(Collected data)
------------------------------------------------------------------------

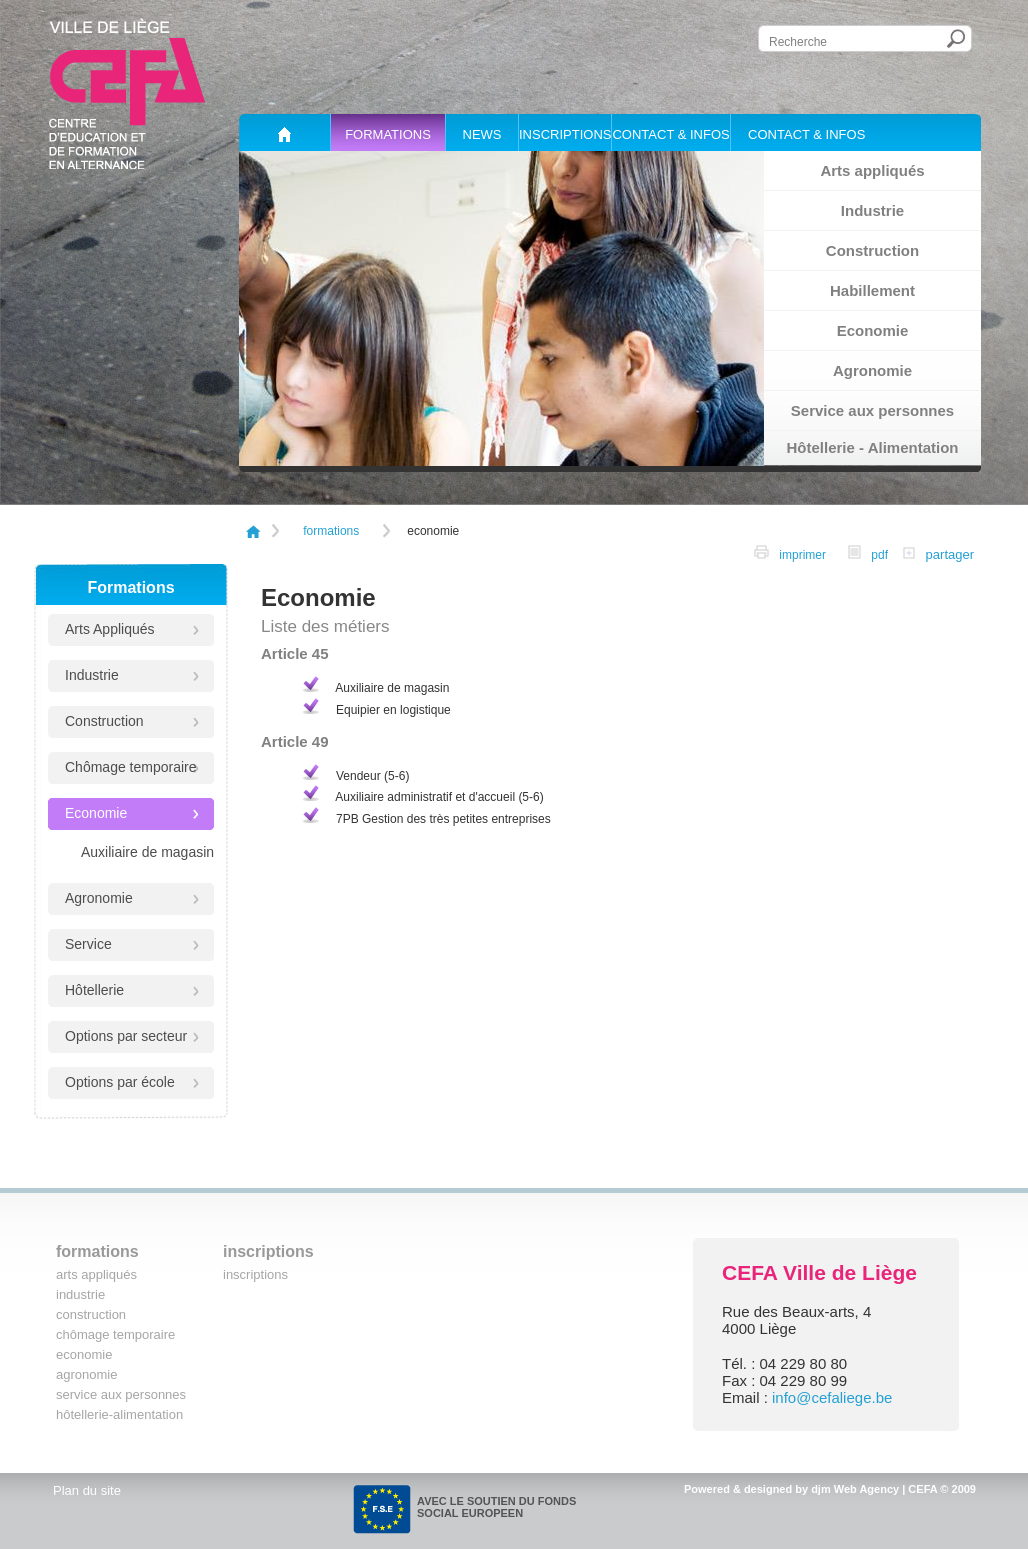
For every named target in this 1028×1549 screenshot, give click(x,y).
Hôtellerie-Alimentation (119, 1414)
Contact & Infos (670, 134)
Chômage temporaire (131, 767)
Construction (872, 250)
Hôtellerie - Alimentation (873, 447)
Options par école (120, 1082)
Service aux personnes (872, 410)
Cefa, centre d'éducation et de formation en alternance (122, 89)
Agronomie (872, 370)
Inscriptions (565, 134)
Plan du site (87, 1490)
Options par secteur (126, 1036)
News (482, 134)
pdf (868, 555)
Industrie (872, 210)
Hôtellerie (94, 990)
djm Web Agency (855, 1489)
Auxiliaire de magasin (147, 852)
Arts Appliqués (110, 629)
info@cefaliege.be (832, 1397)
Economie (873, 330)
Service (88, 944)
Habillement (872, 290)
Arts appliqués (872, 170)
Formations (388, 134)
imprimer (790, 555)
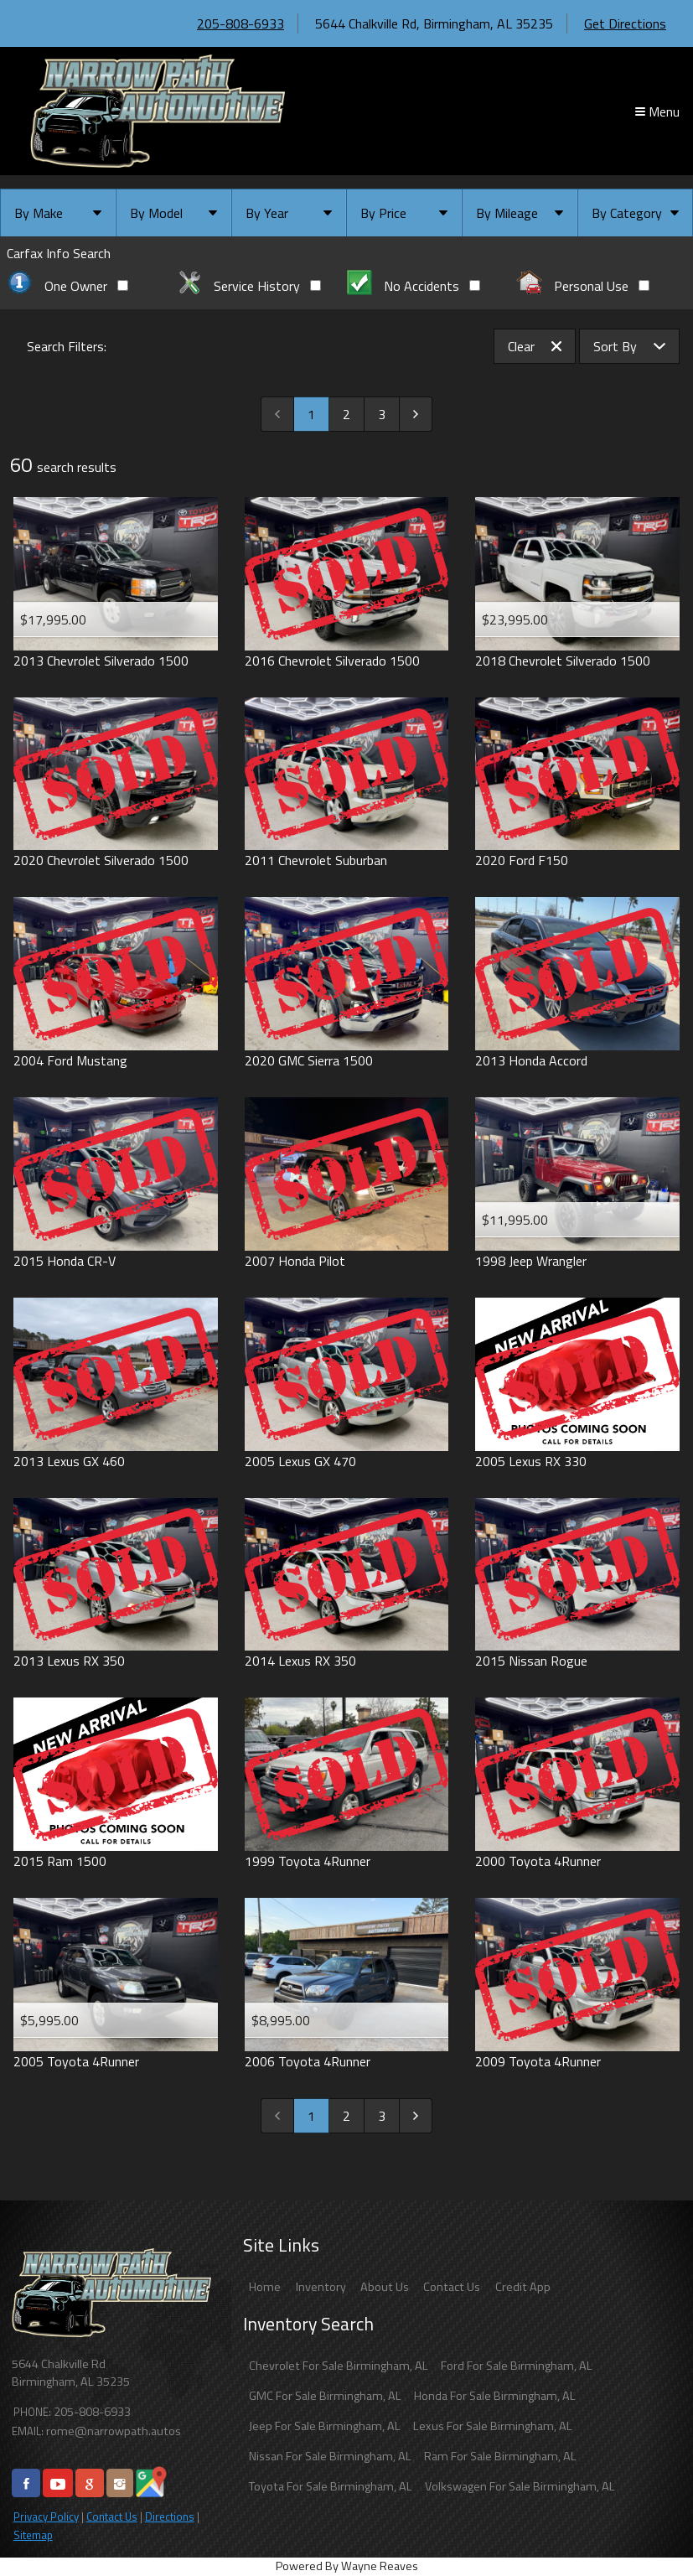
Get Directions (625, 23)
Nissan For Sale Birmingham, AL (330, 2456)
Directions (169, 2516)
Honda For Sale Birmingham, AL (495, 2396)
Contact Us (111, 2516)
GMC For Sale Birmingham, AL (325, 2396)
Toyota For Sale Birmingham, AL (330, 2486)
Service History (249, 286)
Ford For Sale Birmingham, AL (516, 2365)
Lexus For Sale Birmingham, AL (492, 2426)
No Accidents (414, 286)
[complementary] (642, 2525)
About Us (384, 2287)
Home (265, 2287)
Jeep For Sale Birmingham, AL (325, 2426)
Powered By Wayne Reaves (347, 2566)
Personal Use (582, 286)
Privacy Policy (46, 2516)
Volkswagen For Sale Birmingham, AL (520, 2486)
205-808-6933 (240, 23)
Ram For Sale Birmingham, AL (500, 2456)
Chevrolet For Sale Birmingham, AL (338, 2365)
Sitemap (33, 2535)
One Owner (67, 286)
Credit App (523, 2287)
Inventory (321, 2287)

------------------------------------------------------------------------

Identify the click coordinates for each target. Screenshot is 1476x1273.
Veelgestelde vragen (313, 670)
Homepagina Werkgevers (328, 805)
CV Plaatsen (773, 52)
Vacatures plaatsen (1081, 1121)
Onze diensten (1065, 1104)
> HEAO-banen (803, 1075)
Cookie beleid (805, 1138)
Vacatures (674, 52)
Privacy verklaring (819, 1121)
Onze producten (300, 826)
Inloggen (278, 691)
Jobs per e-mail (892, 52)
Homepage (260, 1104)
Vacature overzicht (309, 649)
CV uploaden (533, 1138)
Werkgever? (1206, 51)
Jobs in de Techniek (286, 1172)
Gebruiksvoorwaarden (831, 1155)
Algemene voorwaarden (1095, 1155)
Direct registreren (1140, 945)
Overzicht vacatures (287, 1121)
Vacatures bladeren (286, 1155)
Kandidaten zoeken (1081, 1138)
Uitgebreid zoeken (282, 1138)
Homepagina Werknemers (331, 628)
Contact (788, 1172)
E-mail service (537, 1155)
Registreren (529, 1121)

------------------------------------------------------------------------

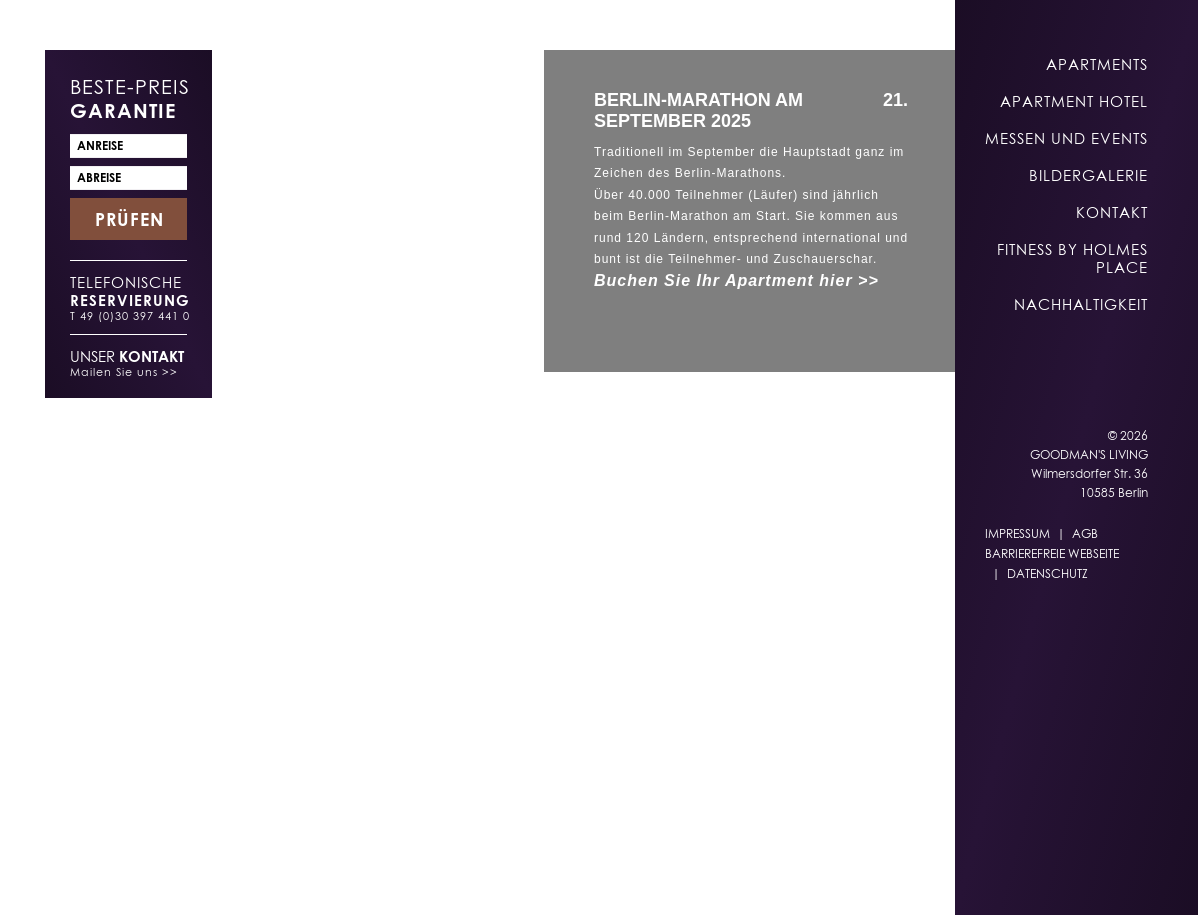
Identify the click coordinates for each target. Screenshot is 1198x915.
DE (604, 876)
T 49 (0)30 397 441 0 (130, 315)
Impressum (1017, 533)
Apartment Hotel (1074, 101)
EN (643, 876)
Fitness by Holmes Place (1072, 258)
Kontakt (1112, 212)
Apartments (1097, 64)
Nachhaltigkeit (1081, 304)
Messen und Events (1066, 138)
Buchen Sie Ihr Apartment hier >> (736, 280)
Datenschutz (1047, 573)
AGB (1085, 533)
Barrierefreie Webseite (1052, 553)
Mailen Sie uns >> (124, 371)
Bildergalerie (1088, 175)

------------------------------------------------------------------------

→ WHAT IS BEING ASKED:
Repeat the stretch of records from the line containing "Algemene voorwaarden (1095, 1155)" through the line containing "E-mail service (537, 1155)", word for word, including both of those lines.

→ REPLY:
Algemene voorwaarden (1095, 1155)
Direct registreren (1140, 945)
Overzicht vacatures (287, 1121)
Vacatures bladeren (286, 1155)
Kandidaten zoeken (1081, 1138)
Uitgebreid zoeken (282, 1138)
Homepagina Werknemers (331, 628)
Contact (788, 1172)
E-mail service (537, 1155)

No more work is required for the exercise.